The recent flood of news about financial scandals and economic reversals afflicting the wealthy and prominent have given a real workout for schadenfreude, the most embarrassing of our emotions.
We like to think of ourselves as empathic to those who suffer, good hearted and generous to those in distress — and sometimes are actually are. But all too frequently we are not. In fact, we work hard to suppress our wan smiles or smirks or to conceal our spiteful thoughts when we hear about the victims of Bernie Madoff who can no longer afford their five houses, their private jets, or even, merely, the country club fees they used to pay without a thought. We don’t want others to know about those feelings; worse, we don’t often even want to know about them ourselves.

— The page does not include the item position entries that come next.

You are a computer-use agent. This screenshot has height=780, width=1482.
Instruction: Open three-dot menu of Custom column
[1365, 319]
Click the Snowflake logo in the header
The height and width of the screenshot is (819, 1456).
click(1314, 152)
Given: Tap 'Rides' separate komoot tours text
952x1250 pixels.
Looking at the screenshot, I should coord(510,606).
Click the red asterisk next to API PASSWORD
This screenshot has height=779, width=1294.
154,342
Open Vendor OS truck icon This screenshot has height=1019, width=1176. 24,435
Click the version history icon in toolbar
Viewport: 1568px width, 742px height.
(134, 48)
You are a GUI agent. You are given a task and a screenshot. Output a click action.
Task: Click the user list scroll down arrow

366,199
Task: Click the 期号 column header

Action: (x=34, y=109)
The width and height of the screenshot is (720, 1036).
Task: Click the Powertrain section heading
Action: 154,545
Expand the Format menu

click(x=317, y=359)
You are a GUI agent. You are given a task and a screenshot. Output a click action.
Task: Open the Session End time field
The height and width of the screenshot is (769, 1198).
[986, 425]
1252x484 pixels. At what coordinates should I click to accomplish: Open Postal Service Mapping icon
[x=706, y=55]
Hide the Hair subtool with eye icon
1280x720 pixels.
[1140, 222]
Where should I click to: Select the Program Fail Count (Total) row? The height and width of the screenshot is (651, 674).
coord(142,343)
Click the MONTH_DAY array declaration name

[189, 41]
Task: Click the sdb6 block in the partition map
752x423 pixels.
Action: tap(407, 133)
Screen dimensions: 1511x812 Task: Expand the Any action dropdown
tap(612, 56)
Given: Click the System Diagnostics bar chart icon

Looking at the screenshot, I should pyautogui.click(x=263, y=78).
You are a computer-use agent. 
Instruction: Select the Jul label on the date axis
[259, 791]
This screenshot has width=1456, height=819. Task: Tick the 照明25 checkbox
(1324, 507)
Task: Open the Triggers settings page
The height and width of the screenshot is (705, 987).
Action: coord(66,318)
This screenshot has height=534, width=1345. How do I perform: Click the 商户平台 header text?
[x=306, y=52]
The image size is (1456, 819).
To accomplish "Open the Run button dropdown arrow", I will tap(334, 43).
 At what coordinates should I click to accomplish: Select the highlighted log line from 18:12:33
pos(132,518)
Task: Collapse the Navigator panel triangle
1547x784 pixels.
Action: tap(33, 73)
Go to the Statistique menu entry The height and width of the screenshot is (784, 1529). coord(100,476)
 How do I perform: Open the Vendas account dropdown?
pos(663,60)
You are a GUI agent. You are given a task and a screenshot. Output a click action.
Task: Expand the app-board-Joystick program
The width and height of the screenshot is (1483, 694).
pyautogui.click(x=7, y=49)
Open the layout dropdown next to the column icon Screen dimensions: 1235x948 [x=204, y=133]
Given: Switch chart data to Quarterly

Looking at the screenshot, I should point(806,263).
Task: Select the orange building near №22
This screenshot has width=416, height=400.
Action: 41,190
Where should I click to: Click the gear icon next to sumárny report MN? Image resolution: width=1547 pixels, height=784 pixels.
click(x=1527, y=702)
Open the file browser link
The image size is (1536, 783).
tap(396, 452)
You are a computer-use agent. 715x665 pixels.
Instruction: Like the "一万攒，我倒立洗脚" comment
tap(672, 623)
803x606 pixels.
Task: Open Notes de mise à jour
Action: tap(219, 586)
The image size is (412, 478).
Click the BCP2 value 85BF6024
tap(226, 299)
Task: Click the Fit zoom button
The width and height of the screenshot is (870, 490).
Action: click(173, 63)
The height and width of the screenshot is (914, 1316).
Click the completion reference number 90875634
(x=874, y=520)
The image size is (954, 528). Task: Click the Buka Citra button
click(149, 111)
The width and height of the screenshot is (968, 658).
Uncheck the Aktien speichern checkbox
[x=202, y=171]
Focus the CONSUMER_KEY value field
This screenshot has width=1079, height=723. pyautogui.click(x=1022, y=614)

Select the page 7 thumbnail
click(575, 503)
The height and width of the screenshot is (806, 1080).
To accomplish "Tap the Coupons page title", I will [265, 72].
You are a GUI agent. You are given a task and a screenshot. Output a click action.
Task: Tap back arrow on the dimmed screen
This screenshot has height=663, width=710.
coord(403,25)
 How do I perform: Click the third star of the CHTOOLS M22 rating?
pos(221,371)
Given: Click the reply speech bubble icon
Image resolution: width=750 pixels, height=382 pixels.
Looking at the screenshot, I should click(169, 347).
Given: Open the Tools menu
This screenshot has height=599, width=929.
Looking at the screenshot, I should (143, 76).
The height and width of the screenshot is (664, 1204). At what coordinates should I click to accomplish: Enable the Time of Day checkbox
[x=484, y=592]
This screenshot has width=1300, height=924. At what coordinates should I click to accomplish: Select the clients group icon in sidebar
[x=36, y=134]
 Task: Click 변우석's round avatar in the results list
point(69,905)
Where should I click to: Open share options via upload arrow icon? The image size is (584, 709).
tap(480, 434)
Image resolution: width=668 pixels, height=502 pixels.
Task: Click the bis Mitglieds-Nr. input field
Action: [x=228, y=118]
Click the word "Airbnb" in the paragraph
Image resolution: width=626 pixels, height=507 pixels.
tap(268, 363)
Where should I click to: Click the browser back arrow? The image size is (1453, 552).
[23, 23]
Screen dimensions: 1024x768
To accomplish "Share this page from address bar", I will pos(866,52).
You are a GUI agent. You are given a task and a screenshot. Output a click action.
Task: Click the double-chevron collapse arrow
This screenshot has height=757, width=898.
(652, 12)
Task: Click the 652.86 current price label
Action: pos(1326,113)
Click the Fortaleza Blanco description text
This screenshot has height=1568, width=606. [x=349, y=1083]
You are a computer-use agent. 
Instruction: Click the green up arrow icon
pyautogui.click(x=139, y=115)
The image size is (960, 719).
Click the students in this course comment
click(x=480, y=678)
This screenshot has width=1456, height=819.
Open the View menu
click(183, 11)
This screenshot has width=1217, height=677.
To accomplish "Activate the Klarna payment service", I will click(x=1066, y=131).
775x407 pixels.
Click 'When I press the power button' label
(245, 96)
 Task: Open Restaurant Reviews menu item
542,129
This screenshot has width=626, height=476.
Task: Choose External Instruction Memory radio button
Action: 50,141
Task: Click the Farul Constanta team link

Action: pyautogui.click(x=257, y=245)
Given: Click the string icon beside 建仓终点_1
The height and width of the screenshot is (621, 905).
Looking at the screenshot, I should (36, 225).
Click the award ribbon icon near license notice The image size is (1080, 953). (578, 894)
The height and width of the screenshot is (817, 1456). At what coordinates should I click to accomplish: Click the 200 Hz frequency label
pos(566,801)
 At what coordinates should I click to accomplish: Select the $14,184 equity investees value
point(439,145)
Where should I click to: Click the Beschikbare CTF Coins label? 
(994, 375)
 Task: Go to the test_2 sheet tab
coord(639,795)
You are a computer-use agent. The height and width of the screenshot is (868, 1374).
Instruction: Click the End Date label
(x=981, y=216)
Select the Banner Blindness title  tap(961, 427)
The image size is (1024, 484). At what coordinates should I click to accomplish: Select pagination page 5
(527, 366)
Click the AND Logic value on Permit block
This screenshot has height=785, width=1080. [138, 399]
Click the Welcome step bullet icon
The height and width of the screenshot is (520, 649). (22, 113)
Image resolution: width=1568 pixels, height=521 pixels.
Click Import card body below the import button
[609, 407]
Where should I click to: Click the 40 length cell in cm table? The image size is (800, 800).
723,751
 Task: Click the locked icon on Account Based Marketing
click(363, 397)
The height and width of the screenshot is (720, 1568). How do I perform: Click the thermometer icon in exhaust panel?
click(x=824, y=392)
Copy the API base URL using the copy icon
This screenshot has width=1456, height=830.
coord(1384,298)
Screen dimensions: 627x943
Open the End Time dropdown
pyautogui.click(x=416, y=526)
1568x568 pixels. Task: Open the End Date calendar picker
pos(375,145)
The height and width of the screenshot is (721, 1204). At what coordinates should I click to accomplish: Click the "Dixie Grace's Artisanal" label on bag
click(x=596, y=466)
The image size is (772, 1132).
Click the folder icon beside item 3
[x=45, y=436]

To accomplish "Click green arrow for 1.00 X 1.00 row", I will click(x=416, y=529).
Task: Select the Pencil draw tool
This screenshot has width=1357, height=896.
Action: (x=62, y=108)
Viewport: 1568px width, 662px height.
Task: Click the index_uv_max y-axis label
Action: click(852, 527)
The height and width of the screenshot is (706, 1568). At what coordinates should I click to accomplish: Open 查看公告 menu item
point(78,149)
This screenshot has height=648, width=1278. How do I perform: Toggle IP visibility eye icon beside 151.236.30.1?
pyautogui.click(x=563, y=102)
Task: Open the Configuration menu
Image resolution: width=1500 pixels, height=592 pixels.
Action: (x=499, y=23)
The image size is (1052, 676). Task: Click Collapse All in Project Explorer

Recent research has confirmed what psychoanalysts have known for sometime: schadenfreude is a cousin of envy. Because we do envy others for what they have that we don’t, we take a special pleasure when they lose it. And we don’t like the fact that we are envious, either, and seldom will we openly acknowledge it.
But Natalie Angier has reported in Science Times on recent research that shows the actual links in the brain. New scanning techniques illuminate the areas of the brain activated in response to scenarios of envy and, then, the extended scenarios in which the envied person has a downfall. The evidence is unmistakable: we suffer with envy and we enjoy the reversal. (To see the Times article, click here)
In a society characterized by a widening gap between the rich and the poor, this happens more and more. And in a recession such as the one we are now experiencing, our own pain only intensifies the pleasure we take in the pain of others. This too can be amplified when we band together to enjoy punishing the “greedy” investors and managers to led us down this lane. Indeed, the collective pleasure of schadenfreude can become irresistible, and a powerful political force.
Another aspect of this worth considering: how much we don’t want to know we are the object of other’s envy — and subsequently, of course, the fact of being a source of pleasure for others when we suffer a loss or reversal. This may be a key element in humiliation, where we suffer not only the loss of esteem in the eyes of others but sense as well that we will continue to be punished for having been envied in the first place.
I have often wondered why our language has not come up with a native term for “schadenfreude.” It’s not as if the German word is so mellifluous or, even, easy to say. Perhaps it is yet another way for our culture to keep awareness of such feelings at a distance. Without a convenient label, maybe we won’t notice it so much.